Populaire dans le pays avant la Seconde Guerre mondiale, le football est peu à peu tombé en disgrâce en Estonie. Ce sport est en effet vu par la population comme le sport de l’occupant russe, avec lequel les relations sont restées tendues depuis son arrivée dans les années 40. Au point de n’être plus pratiqué que par les Russes dans les années 70. Les Estoniens, eux, se tournent vers le basket ou le ski nordique. C’est donc autant par de folie que de bravoure qu’Aivar Pohlak fonde le 10 mars 1990 le Flora Tallinn, un club de football à l’identité résolument estonienne, en signe de rébellion contre l’occupant. Pour preuve, l’équipe est formée en grande majorité de joueurs venus de feu le Tallinna Lõvid (Lions de Tallinn), club formateur lancé dans les années 80 dédié exclusivement aux joueurs d’ethnie estonienne (dont les célèbres Mart Poom ou Martin Reim).

Fondateur du Flora, Aivar Pohlak est également le premier entraîneur du club.
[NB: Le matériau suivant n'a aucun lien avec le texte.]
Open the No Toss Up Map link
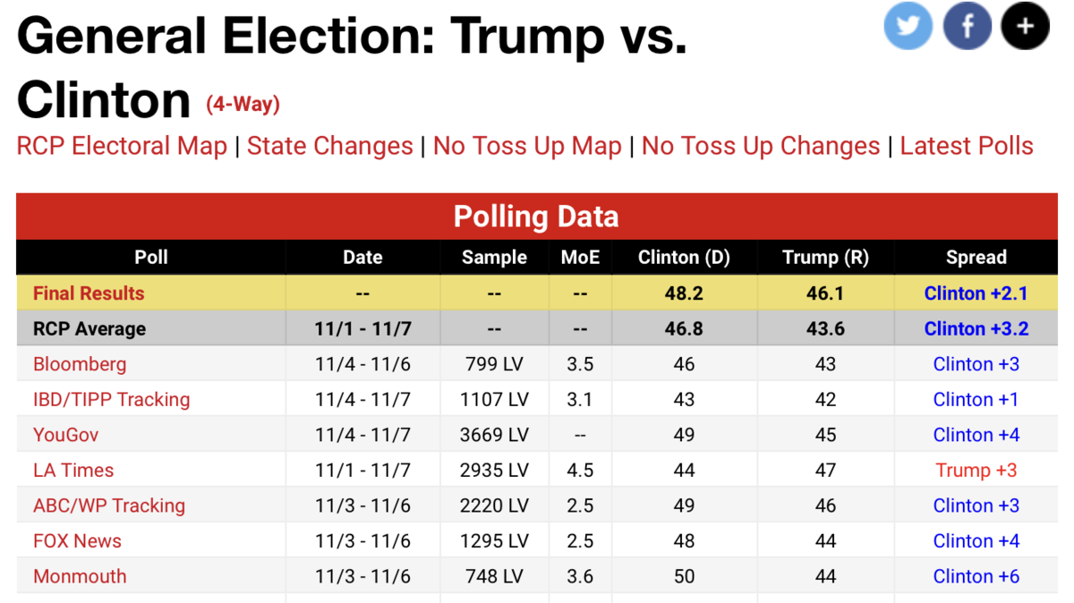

Sans grande réussite, puisque pour sa première année d’existence, le club termine dernier du championnat de la SSR d’Estonie avec une seule victoire en 22 journées et est relégué. Deux ans plus tard, l’Estonie devient indépendante. Et Pohlak en profite pour replacer son club sur la carte. Avec le Trans Narva et le Sillamäe Kalev – deux clubs de l’est du pays, très majoritairement russe – le Flora Tallinn est l’un des trois clubs fondateurs de la Meistriliiga, le championnat du nouveau pays, ainsi que de la toute nouvelle fédération estonienne de football, l’EJL.

© fourfourtwo.com

C’est le début des multiples casquettes d’Aivar Pohlak. A la tête du Flora, l’homme à la veste de mouton devient arbitre et agent de joueurs, avant de faire également partie du conseil d’administration de l’EJL à partir de 1993. Sur le plan sportif, Pohlak quitte son poste d’entraîneur du Flora en 1992, pour intégrer le staff de la toute nouvelle équipe nationale en tant qu’entraîneur adjoint. Le tout en poursuivant sa carrière de joueur. Las, il tient moins d’un an en équipe nationale, quittant son poste après avoir mis en coup de tête au capitaine Urmas Hepner.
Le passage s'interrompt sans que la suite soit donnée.